Teks yang Diberikan >>
-*-

Menurut dia, ini tak menjawab sesuai UU Sisdiknas. Diketahui, dalam Pasal 35 Ayat 3 UU Sisdiknas disebutkan, badan standarisasi harus mandiri.

"Jadi tidak menjawab amanah pasal 35 UU Sisdiknas sebagai lembaga mandiri," jelas Doni.

 

5 dari 6 halaman

Demokrat

Politikus Demokrat Kamhar Lakumani mengatakan, Mendikbudristek Nadiem Makarim membuat gaduh lantaran membubarkan BSNP.

"Terlepas dari polemik apakah kebijakan ini melanggar UU Sistem Pendidikan Nasional atau tidak, pertanyaannya adalah apakah saat ini waktu yang tepat untuk pembubaran BNSP? Mengingat revisi UU Sistem Pendidikan Nasional telah diajukan dan tengah berproses. Kenapa tidak menunggu hasil revisi UU agar tak terjadi kegaduhan yang tak perlu," kata dia, Rabu (1/9/2021).

Menurut Kamhar, kebijakan pembubaran BNSP terkesan diambil secara terburu-buru tanpa melibatkan stakeholder pendidikan. Sebabnya, menuai resistensi dan polemik.

Dia menyebut, BNSP adalah lembaga independen yang menjadi counterpart Kemendikbud dalam hal kurikulum yang kemudian diganti dengan lembaga baru yang strukturnya berada di bawah Kemendikbud.

-*-

(Entri dataset)
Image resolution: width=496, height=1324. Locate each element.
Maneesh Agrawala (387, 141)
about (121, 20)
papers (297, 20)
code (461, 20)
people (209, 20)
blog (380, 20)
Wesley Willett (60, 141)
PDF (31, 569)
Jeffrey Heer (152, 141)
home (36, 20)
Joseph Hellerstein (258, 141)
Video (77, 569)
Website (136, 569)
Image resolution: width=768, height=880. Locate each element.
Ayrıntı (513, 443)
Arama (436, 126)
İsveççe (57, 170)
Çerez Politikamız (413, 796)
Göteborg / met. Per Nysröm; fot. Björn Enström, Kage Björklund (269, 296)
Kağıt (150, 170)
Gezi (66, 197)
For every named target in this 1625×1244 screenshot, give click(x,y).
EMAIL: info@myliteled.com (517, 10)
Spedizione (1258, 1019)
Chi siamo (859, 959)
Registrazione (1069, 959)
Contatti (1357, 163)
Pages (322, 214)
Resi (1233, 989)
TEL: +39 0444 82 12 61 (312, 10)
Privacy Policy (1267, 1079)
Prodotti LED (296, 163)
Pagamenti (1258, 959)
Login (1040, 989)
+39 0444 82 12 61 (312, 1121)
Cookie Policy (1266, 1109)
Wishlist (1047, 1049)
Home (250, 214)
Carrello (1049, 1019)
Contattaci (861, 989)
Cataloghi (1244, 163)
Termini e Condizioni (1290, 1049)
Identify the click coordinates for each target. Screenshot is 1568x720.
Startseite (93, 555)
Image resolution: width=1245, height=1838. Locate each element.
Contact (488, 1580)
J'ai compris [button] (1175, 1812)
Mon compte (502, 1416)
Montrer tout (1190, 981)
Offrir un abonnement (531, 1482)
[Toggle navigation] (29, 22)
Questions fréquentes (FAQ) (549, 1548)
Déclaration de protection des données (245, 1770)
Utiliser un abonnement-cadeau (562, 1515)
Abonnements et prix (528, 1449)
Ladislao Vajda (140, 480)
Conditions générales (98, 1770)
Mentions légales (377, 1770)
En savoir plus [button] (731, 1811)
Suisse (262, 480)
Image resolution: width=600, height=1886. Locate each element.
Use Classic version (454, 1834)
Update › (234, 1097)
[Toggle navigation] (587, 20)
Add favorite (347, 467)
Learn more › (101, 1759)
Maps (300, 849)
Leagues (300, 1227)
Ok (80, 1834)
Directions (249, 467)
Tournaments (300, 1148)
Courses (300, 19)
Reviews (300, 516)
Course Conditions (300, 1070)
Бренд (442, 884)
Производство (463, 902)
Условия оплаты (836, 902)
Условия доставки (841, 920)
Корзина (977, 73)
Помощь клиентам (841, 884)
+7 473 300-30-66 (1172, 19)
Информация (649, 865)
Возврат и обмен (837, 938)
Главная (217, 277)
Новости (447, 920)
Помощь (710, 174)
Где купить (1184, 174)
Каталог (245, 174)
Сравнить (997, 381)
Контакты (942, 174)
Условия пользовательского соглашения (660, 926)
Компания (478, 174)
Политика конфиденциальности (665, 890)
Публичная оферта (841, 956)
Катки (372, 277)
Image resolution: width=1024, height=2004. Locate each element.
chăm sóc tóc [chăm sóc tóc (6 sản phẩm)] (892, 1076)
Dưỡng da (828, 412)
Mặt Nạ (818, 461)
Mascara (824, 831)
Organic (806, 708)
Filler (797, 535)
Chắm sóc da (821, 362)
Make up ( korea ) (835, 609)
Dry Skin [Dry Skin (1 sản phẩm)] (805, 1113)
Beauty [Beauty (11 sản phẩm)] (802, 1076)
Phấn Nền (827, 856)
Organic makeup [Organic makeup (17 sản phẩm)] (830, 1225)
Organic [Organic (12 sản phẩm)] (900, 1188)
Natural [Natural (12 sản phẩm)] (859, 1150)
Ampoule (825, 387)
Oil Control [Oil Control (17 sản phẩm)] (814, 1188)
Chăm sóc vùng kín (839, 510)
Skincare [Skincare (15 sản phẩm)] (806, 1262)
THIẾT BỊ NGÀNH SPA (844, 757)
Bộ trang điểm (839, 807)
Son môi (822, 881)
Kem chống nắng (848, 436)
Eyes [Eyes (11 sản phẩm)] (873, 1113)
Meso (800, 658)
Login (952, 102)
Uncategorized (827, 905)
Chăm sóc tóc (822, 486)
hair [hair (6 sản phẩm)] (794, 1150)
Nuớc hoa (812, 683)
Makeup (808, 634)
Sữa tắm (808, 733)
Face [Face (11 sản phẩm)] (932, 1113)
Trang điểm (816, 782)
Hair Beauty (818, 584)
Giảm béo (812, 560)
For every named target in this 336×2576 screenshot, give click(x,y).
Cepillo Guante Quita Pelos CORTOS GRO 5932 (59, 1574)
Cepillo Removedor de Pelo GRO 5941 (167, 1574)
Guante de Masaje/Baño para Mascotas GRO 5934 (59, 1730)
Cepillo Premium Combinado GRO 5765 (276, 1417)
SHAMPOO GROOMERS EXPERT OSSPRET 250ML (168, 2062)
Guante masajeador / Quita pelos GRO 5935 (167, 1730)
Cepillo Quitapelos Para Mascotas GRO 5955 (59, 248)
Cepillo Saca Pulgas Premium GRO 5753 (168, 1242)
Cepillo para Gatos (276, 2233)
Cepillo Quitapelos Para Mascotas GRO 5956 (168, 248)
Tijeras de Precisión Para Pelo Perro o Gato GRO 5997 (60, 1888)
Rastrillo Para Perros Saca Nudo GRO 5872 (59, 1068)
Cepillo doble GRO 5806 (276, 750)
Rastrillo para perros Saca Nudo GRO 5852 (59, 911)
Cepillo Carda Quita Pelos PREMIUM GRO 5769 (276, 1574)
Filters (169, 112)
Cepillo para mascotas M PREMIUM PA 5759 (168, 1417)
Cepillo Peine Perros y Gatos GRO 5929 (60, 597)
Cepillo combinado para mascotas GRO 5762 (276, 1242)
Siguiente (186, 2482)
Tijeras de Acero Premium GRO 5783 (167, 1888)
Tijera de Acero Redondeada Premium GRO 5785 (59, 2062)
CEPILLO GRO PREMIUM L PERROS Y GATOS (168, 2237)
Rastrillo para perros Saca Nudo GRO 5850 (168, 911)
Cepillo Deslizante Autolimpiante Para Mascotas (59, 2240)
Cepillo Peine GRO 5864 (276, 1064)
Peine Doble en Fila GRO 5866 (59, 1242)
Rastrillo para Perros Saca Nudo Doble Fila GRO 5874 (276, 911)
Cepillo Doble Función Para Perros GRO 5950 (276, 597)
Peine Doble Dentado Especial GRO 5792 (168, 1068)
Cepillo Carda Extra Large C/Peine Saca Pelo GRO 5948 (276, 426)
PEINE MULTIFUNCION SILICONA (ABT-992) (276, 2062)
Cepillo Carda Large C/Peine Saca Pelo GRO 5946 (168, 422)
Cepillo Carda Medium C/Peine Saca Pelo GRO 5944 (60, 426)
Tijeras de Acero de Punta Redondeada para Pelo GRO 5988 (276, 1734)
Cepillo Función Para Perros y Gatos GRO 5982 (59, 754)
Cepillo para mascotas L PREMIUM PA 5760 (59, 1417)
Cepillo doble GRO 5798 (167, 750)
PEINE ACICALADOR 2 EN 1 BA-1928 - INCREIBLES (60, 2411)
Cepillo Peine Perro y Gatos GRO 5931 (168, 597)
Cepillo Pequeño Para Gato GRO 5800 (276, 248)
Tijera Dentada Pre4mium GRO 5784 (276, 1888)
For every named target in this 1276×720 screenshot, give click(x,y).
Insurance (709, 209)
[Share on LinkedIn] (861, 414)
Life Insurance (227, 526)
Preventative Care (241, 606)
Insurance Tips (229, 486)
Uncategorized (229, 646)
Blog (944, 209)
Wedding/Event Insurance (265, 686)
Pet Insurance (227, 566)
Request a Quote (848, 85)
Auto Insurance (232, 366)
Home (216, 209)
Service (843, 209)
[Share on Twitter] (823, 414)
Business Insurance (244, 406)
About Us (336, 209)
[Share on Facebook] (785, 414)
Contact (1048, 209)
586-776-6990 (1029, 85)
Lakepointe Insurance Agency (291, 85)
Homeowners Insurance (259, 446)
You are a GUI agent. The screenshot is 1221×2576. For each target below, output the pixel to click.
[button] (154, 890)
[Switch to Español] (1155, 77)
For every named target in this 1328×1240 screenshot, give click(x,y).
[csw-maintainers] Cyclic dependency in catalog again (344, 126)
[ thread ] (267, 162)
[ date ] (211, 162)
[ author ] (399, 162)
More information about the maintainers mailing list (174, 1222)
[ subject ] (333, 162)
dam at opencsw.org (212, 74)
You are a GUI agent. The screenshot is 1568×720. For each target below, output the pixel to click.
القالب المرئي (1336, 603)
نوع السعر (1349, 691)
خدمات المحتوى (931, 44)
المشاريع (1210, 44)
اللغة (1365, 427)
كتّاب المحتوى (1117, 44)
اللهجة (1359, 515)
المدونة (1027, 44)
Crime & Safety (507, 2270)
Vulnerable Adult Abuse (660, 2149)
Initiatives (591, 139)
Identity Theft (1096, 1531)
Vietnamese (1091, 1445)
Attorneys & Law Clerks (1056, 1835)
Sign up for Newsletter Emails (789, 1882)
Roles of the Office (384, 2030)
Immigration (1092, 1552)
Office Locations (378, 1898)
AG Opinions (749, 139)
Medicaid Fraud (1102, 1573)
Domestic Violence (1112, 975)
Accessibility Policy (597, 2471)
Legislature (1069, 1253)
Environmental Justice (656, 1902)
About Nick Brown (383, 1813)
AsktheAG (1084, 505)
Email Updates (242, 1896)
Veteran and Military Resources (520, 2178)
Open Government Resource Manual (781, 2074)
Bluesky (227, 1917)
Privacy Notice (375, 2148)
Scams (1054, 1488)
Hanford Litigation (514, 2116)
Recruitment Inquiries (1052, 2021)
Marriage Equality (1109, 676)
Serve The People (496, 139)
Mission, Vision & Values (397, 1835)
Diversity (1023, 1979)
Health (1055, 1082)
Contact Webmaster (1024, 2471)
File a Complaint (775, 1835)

-*-

Tugas Anda >>
Lanjutkan teks berita tentang pembubaran BSNP mulai dari sesudah kalimat terakhirnya.

Jawaban Tertulis >>
"Kebijakan ini justru membuat publik membacanya bahwa Nadiem memiliki kendala koordinasi dan kurang nyaman dengan mekanisme dialektik, gandrungnya dengan cara-cara satu arah dan top down. Ini pola-pola lama yang sudah usang dan ditinggalkan," ungkap Kamhar.

Selain itu, lanjut dia, sebagai konsekuensi perubahan kelembagaan yang strukturnya berada di bawah Kemendikbudristek tentu berimbas pada bertambahnya kebutuhan anggaran.

"Semakin besar beban anggaran yang mesti ditanggung dikala situasi keuangan negara sedang sulit dan utang yang semakin membengkak hingga lebih dari 6500 triliun rupiah," kata dia.

 

6 dari 6 halaman

DPR RI

Kementerian Pendidikan Pendidikan, Kebudayaan, Riset dan Teknologi (Kemendikbudristek) resmi membubarkan BSNP.

Terkait keputusan itu, Ketua Komisi X DPR RI Syaiful Huda mengatakan pihaknya akan memanggil Mendikbudristek Nadiem Makarim.

Sebelumnya, langkah Kemendikbud itu dinilai alasannya karena keputusan itu dinilai bertentangan dengan Undang-Undang Sistem Pendidikan Nasional (Sisdiknas).

"Kita agendakan Mas," kata Huda kepada Liputan6.com, Rabu (1/9/2021).

Pihaknya saat ini tengah mencari waktu yang sesuai. Ia berharap undangan itu bisa dilayangkan dalam waktu dekat.

"Kita cari waktunya. Semoga dalam waktu dekat," katanya.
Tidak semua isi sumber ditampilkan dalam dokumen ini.